Task goal:
Update these records by replacing every occurrence of "YouTube" with "Rutube". Leave every other character unchanged.

————————

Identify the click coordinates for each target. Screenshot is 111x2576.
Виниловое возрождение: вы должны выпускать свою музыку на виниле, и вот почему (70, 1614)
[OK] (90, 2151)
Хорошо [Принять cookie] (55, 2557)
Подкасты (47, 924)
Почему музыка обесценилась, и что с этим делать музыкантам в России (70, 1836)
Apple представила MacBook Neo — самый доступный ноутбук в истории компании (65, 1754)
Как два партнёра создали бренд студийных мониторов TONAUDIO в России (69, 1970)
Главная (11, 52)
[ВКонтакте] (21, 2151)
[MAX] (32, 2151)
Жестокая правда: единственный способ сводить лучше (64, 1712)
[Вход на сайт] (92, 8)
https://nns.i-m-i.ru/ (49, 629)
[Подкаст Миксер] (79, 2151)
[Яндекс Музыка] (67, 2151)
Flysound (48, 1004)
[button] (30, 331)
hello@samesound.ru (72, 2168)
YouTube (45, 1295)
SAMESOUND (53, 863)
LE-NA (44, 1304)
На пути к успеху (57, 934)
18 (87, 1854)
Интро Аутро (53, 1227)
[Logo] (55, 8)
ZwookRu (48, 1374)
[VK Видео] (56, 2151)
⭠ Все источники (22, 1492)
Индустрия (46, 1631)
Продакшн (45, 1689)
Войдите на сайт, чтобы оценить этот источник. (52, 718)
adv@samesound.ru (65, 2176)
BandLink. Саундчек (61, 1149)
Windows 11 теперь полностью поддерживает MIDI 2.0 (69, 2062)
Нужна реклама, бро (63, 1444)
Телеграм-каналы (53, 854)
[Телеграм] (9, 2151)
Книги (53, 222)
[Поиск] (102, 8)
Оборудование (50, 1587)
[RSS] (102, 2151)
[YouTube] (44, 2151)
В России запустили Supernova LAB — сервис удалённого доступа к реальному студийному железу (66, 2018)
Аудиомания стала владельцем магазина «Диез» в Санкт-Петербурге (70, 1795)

————————

Solution for this exercise:
Identify the click coordinates for each target. Screenshot is 111x2576.
Виниловое возрождение: вы должны выпускать свою музыку на виниле, и вот почему (70, 1614)
[OK] (90, 2151)
Хорошо [Принять cookie] (55, 2557)
Подкасты (47, 924)
Почему музыка обесценилась, и что с этим делать музыкантам в России (70, 1836)
Apple представила MacBook Neo — самый доступный ноутбук в истории компании (65, 1754)
Как два партнёра создали бренд студийных мониторов TONAUDIO в России (69, 1970)
Главная (11, 52)
[ВКонтакте] (21, 2151)
[MAX] (32, 2151)
Жестокая правда: единственный способ сводить лучше (64, 1712)
[Вход на сайт] (92, 8)
https://nns.i-m-i.ru/ (49, 629)
[Подкаст Миксер] (79, 2151)
[Яндекс Музыка] (67, 2151)
Flysound (48, 1004)
[button] (30, 331)
hello@samesound.ru (72, 2168)
Rutube (45, 1295)
SAMESOUND (53, 863)
LE-NA (44, 1304)
На пути к успеху (57, 934)
18 (87, 1854)
Интро Аутро (53, 1227)
[Logo] (55, 8)
ZwookRu (48, 1374)
[VK Видео] (56, 2151)
⭠ Все источники (22, 1492)
Индустрия (46, 1631)
Продакшн (45, 1689)
Войдите на сайт, чтобы оценить этот источник. (52, 718)
adv@samesound.ru (65, 2176)
BandLink. Саундчек (61, 1149)
Windows 11 теперь полностью поддерживает MIDI 2.0 (69, 2062)
Нужна реклама, бро (63, 1444)
Телеграм-каналы (53, 854)
[Телеграм] (9, 2151)
Книги (53, 222)
[Поиск] (102, 8)
Оборудование (50, 1587)
[RSS] (102, 2151)
[Rutube] (44, 2151)
В России запустили Supernova LAB — сервис удалённого доступа к реальному студийному железу (66, 2018)
Аудиомания стала владельцем магазина «Диез» в Санкт-Петербурге (70, 1795)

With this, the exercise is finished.